I’ve been in Jackson, Mississippi all week tagging along with the CHBC intern trip. Mark Dever has been delivering lectures on preaching at RTS Jackson. Tomorrow, First Pres Church of Jackson, where Ligon Duncan is the senior minister, will host a 9Marks Workshop. I may have a short post on a couple parts of the trip later, but I’ll leave the blow-by-blow accounts to interns Noah (who’ll be far more thorough) and Graham (who’ll be far funnier).
For right now, I just want to share a really cool piece of info for anyone who desires more biblical/theological training but doesn’t see a seminary program as a viable option.
Last night after the service at First Pres, the CHBC crew had the opportunity to spend some time with the chancellor of Reformed Theological Seminary. Ric Cannada oversees and coordinates the presidents of all five RTS campuses. RTS has pioneered the multiple campus approach to seminary that others are now wading into. But now they’ve found a new way to serve even more people by uploading hundreds of classroom lectures to iTunes, where’re they’re available for free.
Now, I’m a Baptist, and I’m certainly far from being a classical Covenant Theologian, and the content of RTS teaching is intended to be in line with the Westminster Confession of Faith. Nevertheless, I suspect there are very few seminaries in the world where you’ll find more consistently biblical teaching than at RTS. And I could be wrong, but I’m not aware of any comparable institutions that have put hundreds of lectures online for free. (I think Covenant Seminary in St. Louis may have done a good deal of this, but I’m simply not as familiar with Covenant.)
One more thing quickly.

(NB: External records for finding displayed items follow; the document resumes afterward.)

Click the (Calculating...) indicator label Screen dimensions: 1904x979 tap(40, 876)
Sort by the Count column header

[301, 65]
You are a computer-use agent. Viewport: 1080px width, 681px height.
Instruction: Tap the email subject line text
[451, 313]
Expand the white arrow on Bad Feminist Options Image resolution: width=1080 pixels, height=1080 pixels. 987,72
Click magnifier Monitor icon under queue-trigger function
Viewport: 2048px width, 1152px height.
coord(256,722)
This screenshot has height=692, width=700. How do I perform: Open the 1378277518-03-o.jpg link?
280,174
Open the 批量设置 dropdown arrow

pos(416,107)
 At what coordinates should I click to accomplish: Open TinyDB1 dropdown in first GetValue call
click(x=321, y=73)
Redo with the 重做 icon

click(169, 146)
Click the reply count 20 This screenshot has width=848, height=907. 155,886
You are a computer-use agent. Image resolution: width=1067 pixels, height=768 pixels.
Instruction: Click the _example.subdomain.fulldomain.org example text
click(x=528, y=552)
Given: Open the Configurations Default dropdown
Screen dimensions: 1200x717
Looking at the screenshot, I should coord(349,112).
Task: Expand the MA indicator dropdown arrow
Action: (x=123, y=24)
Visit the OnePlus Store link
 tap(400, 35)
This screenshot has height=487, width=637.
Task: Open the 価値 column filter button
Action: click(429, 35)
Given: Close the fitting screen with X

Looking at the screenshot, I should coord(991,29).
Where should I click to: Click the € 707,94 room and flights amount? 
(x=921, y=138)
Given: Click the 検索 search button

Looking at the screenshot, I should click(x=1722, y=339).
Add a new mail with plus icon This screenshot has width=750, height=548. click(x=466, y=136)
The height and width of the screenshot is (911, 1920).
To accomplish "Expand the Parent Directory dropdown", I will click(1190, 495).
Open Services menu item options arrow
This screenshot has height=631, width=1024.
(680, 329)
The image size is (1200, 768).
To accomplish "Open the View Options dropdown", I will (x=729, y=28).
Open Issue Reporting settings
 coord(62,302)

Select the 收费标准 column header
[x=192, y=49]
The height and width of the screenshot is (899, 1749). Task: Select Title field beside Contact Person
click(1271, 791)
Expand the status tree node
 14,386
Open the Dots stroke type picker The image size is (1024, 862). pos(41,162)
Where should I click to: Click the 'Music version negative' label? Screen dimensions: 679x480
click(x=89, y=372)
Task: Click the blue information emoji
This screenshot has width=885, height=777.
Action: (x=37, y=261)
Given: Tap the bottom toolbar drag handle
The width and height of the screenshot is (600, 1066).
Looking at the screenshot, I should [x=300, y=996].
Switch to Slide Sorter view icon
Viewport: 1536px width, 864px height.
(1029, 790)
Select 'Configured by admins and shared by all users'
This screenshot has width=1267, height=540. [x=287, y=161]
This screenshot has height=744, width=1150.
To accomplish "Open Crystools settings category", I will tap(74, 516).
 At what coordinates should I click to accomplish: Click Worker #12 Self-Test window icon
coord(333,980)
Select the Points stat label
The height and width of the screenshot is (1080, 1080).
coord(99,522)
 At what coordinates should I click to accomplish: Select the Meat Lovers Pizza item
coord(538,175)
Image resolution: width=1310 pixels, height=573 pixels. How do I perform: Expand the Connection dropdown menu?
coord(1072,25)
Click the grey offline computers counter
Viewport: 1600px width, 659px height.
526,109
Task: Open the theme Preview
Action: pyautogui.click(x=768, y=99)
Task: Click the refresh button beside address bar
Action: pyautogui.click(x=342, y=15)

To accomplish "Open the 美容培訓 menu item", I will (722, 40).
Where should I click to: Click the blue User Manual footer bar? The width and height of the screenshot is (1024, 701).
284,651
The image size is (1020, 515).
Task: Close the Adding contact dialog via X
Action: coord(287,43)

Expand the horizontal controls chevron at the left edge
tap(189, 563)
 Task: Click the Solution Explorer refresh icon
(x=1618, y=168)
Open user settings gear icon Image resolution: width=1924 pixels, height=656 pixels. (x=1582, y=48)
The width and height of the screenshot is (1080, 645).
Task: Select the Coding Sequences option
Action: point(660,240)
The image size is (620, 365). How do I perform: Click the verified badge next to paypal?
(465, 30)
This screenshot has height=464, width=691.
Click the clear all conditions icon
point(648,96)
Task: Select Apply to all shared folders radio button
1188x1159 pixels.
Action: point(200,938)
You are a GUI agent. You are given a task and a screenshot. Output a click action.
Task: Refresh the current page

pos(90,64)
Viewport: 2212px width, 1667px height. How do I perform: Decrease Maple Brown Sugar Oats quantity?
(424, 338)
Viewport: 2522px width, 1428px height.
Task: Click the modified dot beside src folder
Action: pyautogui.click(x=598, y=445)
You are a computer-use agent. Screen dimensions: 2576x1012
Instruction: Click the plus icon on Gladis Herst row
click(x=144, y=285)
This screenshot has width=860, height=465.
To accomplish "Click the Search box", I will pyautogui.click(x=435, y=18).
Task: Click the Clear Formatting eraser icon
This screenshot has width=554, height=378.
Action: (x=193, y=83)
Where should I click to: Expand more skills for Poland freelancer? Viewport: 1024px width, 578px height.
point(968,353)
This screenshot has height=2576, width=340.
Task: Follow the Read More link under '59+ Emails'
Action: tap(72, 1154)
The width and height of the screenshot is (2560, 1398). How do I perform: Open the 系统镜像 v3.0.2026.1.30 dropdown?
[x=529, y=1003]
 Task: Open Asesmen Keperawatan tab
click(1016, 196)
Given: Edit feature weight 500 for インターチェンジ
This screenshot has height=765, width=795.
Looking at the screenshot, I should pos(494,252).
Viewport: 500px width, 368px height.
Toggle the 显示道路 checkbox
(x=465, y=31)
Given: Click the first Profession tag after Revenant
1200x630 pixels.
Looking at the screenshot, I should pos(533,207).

Seldom have I been a party to more fascinating conversations than those that take place between Mark Dever, Ligon Duncan, and the groups of younger guys preparing for ministry that often surround both of them. Whether they’re discussing the level of their agreement with a book like this one, the grounds for their staunch disagreement over matters of polity, or their common theology and application of the message of the gospel, I hope it’s impossible not to give thanks for the providence that brought them together.
For my part, it’s simply obvious to me that serious, theological, thoughtful Baptists who recognize the essential nature of contemporary threats to the biblical gospel ought to find far more in common with Presbyterians like Duncan and other friends at First Pres of Jackson than with the vast majority of Baptists, whether they be of the SBC or the IFB variety.